RECORD LIST:
---*---
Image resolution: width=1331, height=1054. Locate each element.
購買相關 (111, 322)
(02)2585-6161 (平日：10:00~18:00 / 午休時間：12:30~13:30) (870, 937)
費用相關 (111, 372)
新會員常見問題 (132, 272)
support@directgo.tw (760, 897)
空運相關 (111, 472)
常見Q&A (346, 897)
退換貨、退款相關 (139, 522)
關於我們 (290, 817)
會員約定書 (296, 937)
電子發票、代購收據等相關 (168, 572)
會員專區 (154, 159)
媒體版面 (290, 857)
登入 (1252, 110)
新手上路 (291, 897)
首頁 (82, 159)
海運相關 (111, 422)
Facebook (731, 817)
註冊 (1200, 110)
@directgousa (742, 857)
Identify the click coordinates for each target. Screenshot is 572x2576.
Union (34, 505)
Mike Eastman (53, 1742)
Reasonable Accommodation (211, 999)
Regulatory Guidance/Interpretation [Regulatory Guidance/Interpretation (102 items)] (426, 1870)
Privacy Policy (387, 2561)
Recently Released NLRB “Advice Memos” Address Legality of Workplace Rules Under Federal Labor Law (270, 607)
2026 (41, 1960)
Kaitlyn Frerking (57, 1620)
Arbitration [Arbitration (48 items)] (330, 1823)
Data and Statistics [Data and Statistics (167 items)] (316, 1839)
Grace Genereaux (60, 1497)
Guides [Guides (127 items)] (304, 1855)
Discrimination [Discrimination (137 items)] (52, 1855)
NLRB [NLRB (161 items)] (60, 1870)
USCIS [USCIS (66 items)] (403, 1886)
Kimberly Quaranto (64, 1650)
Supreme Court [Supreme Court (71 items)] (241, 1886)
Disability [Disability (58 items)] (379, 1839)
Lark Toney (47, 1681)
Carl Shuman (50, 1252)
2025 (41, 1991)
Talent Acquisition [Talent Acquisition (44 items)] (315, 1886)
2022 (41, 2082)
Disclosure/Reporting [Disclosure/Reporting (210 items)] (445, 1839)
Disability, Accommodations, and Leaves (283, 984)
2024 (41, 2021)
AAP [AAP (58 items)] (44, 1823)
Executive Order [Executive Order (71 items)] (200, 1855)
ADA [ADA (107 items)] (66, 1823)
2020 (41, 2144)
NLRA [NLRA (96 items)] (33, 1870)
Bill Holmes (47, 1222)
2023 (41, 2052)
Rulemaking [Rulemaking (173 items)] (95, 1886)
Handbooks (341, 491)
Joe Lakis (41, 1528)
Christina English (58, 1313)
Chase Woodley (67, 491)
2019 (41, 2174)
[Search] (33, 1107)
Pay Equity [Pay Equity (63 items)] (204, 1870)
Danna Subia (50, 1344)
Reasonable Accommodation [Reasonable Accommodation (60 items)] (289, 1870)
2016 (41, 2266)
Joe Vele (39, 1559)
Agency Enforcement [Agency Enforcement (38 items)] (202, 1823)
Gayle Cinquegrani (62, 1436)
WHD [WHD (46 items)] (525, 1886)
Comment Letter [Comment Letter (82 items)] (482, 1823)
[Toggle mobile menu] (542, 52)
---*---
Rewrite the lines above from the one containing "會員專區 (154, 159)" up to and including the one containing "NLRA [NLRA (96 items)] (33, 1870)", keeping each line's text unchanged. Shift every coordinate in their answers by adding -89 to both numbers.

會員專區 (65, 70)
媒體版面 (201, 768)
登入 (1163, 21)
新手上路 (202, 808)
首頁 (-7, 70)
海運相關 (22, 333)
Facebook (642, 728)
註冊 (1111, 21)
@directgousa (653, 768)
Identify the click coordinates for each target. Screenshot is 572x2576.
Union (-55, 416)
Mike Eastman (-36, 1653)
Reasonable Accommodation (122, 910)
Regulatory Guidance/Interpretation [Regulatory Guidance/Interpretation (102 items)] (337, 1781)
Privacy Policy (298, 2472)
Recently Released NLRB “Advice Memos” Address Legality of Workplace Rules Under Federal Labor Law (181, 518)
2026 (-48, 1871)
Kaitlyn Frerking (-32, 1531)
Arbitration [Arbitration (48 items)] (241, 1734)
Data and Statistics [Data and Statistics (167 items)] (227, 1750)
Grace Genereaux (-29, 1408)
Guides [Guides (127 items)] (215, 1766)
Discrimination [Discrimination (137 items)] (-37, 1766)
NLRB [NLRB (161 items)] (-29, 1781)
USCIS [USCIS (66 items)] (314, 1797)
Kimberly Quaranto (-25, 1561)
Supreme Court [Supreme Court (71 items)] (152, 1797)
Disability [Disability (58 items)] (290, 1750)
Lark Toney (-42, 1592)
Carl Shuman (-39, 1163)
2025 (-48, 1902)
Talent Acquisition [Talent Acquisition (44 items)] (226, 1797)
2022 (-48, 1993)
Disclosure/Reporting [Disclosure/Reporting (210 items)] (356, 1750)
Disability, Accommodations, and Leaves (194, 895)
2024 (-48, 1932)
AAP [AAP (58 items)] (-45, 1734)
Executive Order [Executive Order (71 items)] (111, 1766)
ADA [ADA (107 items)] (-23, 1734)
2020 (-48, 2055)
NLRA [NLRA (96 items)] (-56, 1781)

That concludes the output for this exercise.